In fact that back and forth push and pull is getting more volatile as people around the world turn to the streets to have their voices heard by governments, both democratic and autocratic. From Hong Kong to the Czech Republic (where I’ll be in a few days) folks are going beyond the ballot box and taking to the streets. Maybe if Netflix kills that five-second auto play, we Americans will take to the streets more as well. There’s certainly ample evidence that our political process is neither representing the will of the majority nor protecting the interests of minorities.
In the meantime, you see that even when American Republicans lose in a democratic contest, they refuse to concede as these Oregon lawmakers literally fled the state to prevent a climate change bill from being passed. Vox climate reporter Dave Roberts has this harrowing Twitter thread about the likely devastating effects of conservative climate response + right wing extremism.
You’ve heard so many people put their faith in young people to deliver a more accepting and progressive future, but you remember that young people can be really shitty too. There is a humbling report which shows that LGBTQ acceptance among young people is on the decline. Good ideas don’t just naturally get absorbed by new generations.
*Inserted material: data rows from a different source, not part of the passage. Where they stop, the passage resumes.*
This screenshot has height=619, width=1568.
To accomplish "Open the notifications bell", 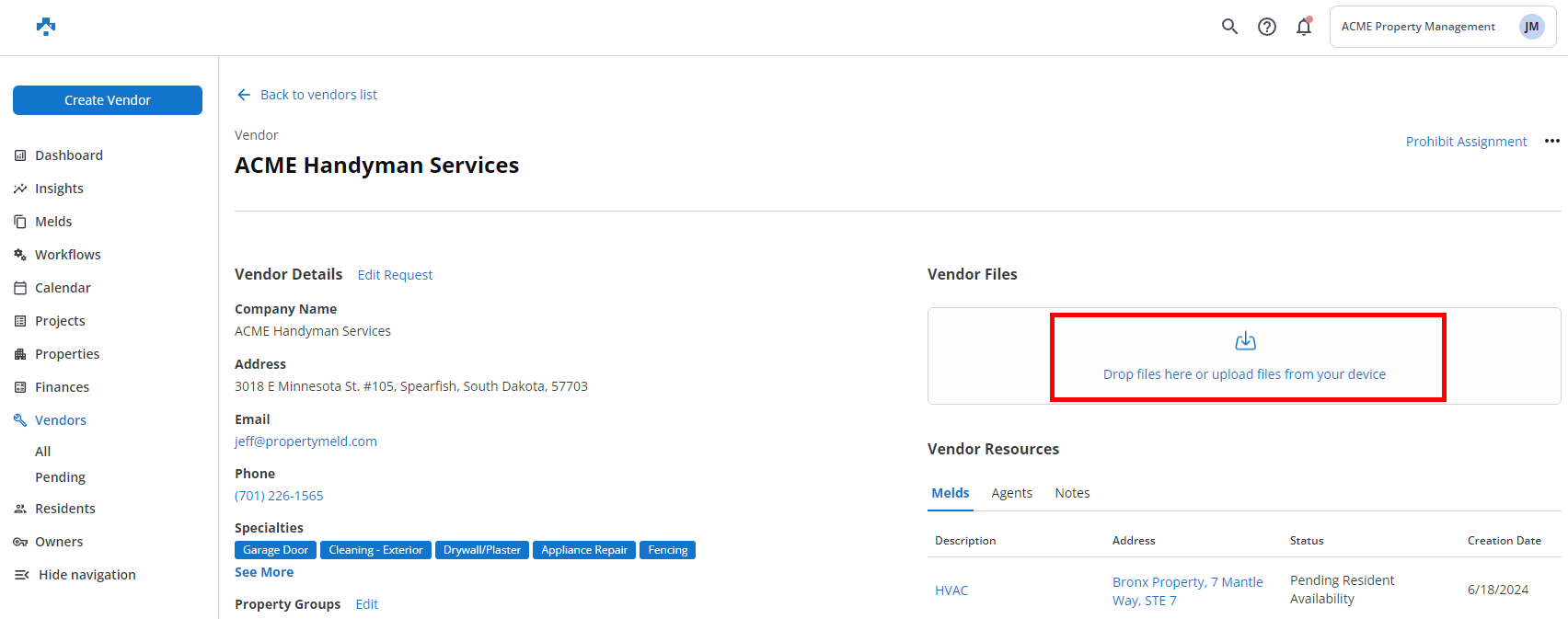I will [x=1304, y=27].
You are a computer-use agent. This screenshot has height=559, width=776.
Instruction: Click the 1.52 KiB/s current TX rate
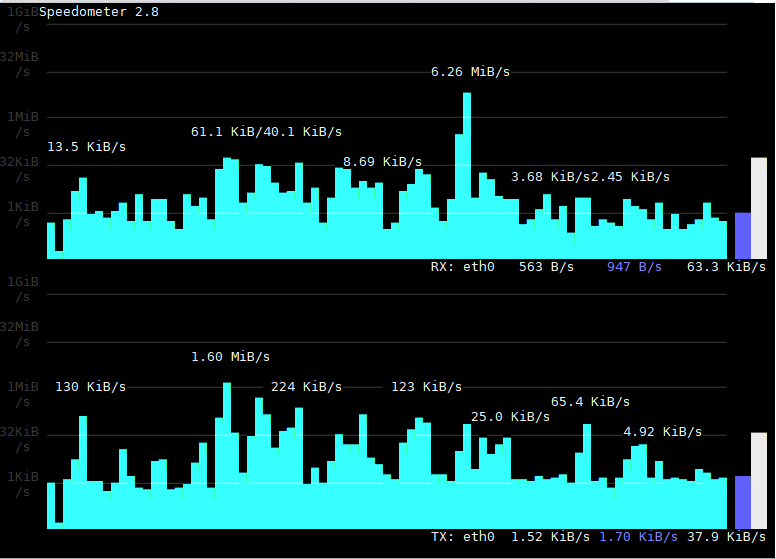550,537
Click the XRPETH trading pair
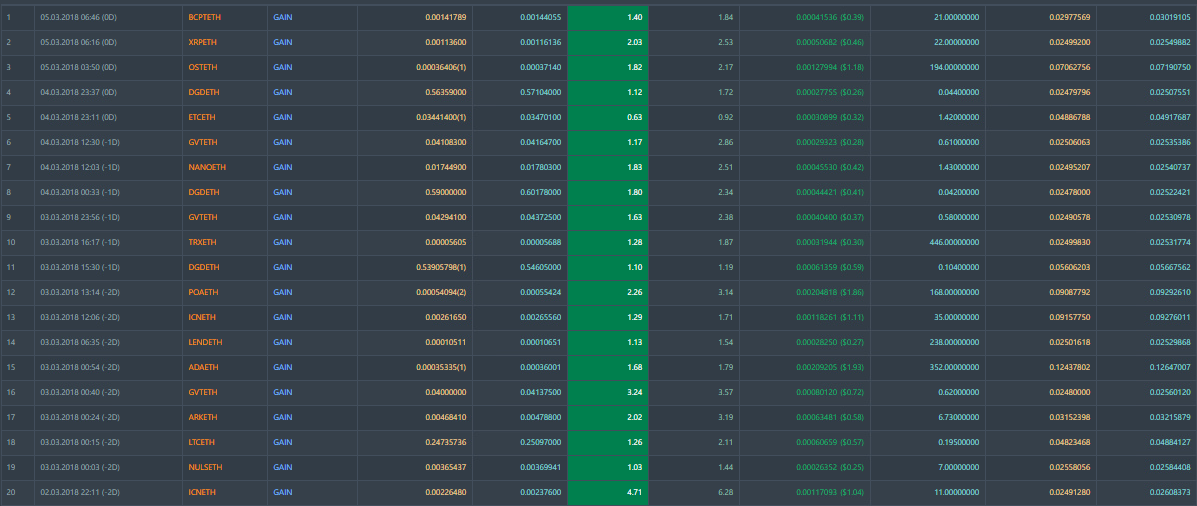Screen dimensions: 1197x506 [x=203, y=43]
We gotta work, people.
But listen, you’re sick and tired of being sick and tired about the state-sanctioned mass child kidnappings happening in the name of Americans at the southern border, so you check out how you can help reunite migrant families.
You’re exhausted from the terrible news about the climate crisis, and you find some good advice in this article on how to talk to children about climate change, because relative to Planet Earth, we are all children.
You’re ready to shift from ideas expressed through words to something more sensory and uplifting. Thanks to Tricia Wang for reminding me about the dance movement work of Jon Boogz and Lil Buck in “Love Heals All Wounds.” Check the YouTube video on the homepage.
And now, here are some of my favorite inspiring speeches recently published on the internet:
Tyler Perry at the BET awards (2 minutes)
Jonny Sun: You are not alone in your loneliness | TED Talk (10 minutes)
Jon Gray: The next big thing is coming from the Bronx, again | TED Talk (10 minutes)
Suleika Jaouad: What almost dying taught me about living | TED Talk (17 minutes)
And my own TED talk is now here on YouTube where you can read some super trolly comments, yay Internet!
Finally, this past week I learned of the death of a friend who was a key member of our Harvard 1999 class and an even more central pillar of the black community in that class. Dr. Jason B. Phillips, the funniest person I had the pleasure to know, is no longer with us. His colleagues at Rutgers where he was about to defend his PhD thesis have established a foundation which you can learn about and support.
Peace and Love to you.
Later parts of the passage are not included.